• Selected excerpt
We used the Surveillance, Epidemiology and End Results registry to identify 107,705 female patients diagnosed from January 1, 1990, through December 31, 2003, as having invasive breast cancer and treated with surgery and LN dissection. Relevant issues unclear in the database were studied in an additional 335 patients with locally advanced disease treated with neoadjuvant chemotherapy.
In the multivariable analysis, a significant interaction was found between tumor size and LN involvement (P<.001). In LN-negative diseases, the relationship between tumor size and BCSM was piecewise. Using 21- to 30-mm tumors as the reference, the hazard ratio (HR) of BCSM increased with increasing tumor size until a peak at 41 to 50 mm (HR, 1.49; P<.001), after which increasing tumor size was unexpectedly related to decreasing hazard, with a nadir at 61 to 80 mm (HR, 1.06; P=.70). The 61- to 80-mm tumors exhibited a significantly lower BCSM compared with the 41- to 50-mm (P=.02) and greater than 80-mm (P=.03) subgroups. This pattern remained after stratification by estrogen receptor status but was not observed in patients with LN-positive disease. Further analysis indicated that the survival advantage of 61- to 80-mm tumors in LN-negative disease might result from its low risk of distant metastasis.
A relatively larger tumor size without LN involvement may be a surrogate for biologically indolent disease of distant metastasis. Our findings, if validated in other large databases, may provide better understanding of breast cancer biology.
Breast cancer is unfortunately a common and heterogeneous disease. Metastasis and breast cancer outcomes are still difficult to predict. Thus far, a number of prognostic factors have been identified, including local tumor size, regional lymph node (LN) involvement, the presence of distant metastasis, age, histologic grade, hormone receptor and HER2 status, and the presence of lymphovascular invasion.1 Local tumor size, regional LN status, and distant metastasis are the top 3 prognostic determinants and constitute the American Joint Committee on Cancer (AJCC) staging system.2 Increasing tumor size has been well established to be associated with a higher risk of axillary LN involvement and increased breast cancer–specific mortality (BCSM).3 However, these findings are from studies in which the investigators treated all the stage T3 tumors (>5 cm) as one category.3,4 Whether the linear relationship between tumor diameter and BCSM could be extrapolated to a specific subset of patients with a large tumor and negative LNs is unclear.
Recently, both preclinical and clinical evidence consistently revealed that the acquisition of metastatic potential and distant spread may occur during the early stage of cancer development.5,6 A piece of impressive evidence6 indicated that a very small tumor size is a surrogate for a biologically aggressive disease in cases with extensive LN involvement. These findings challenge the accepted notions of malignant progression that identify metastasis as a sequential process of malignant cellular expansion. We challenge the universal notion in another way, that is, a distant metastasis might not be a destined consequence of the local expansion of a primary tumor. We hypothesized that tumors that fail to metastasize to regional LNs even at a late stage (eg, a T3N0 tumor) may reflect a more biologically indolent phenotype and may thus paradoxically be associated with a relatively lower risk of distant spread and BCSM.

• Supplied data

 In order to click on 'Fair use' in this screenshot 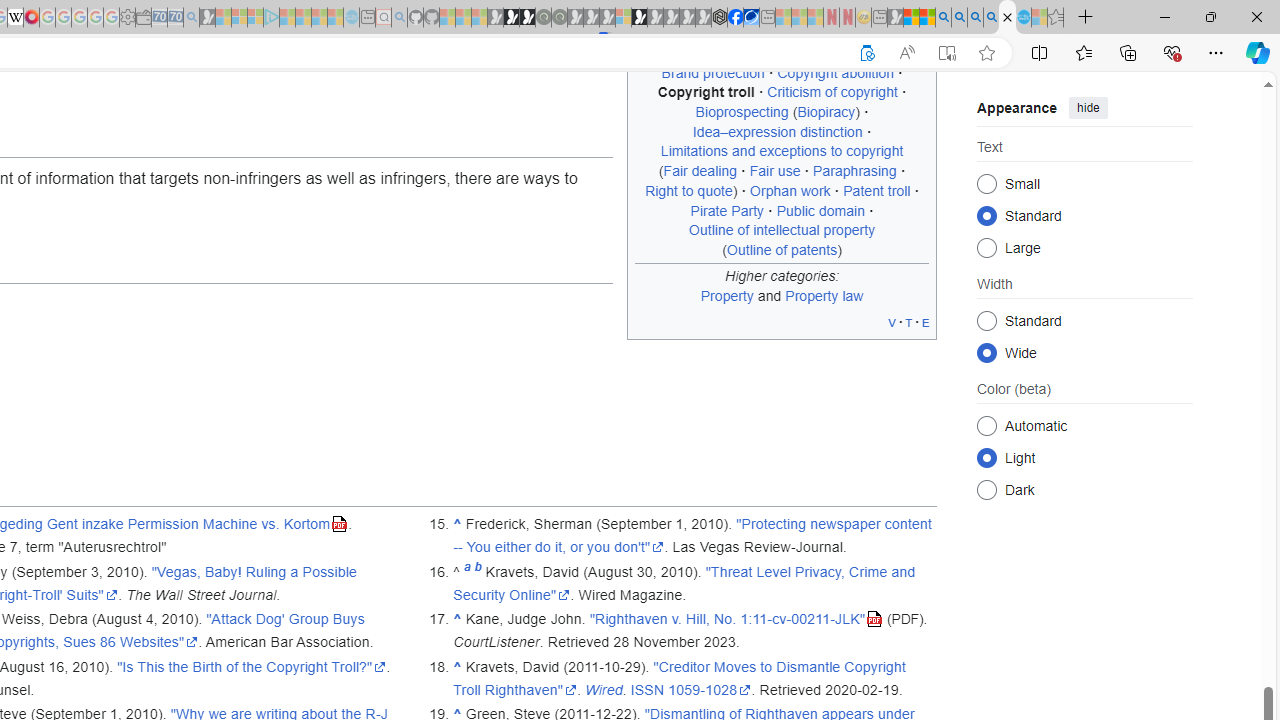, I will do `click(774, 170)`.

--

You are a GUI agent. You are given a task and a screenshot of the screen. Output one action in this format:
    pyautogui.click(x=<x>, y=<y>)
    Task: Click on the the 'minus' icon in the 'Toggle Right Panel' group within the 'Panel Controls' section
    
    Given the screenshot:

• Exercise instructions
1. In the breast cancer study text, which tumor size range had the peak hazard ratio of breast cancer–specific mortality in lymph node–negative disease?
2. Repeat the breast cancer study text word for word from "We used the" to "with neoadjuvant chemotherapy.".
The material comes from a separate source unrelated to the breast cancer study text.

• Answers for each item
1. 41 to 50 mm

2.
We used the Surveillance, Epidemiology and End Results registry to identify 107,705 female patients diagnosed from January 1, 1990, through December 31, 2003, as having invasive breast cancer and treated with surgery and LN dissection. Relevant issues unclear in the database were studied in an additional 335 patients with locally advanced disease treated with neoadjuvant chemotherapy.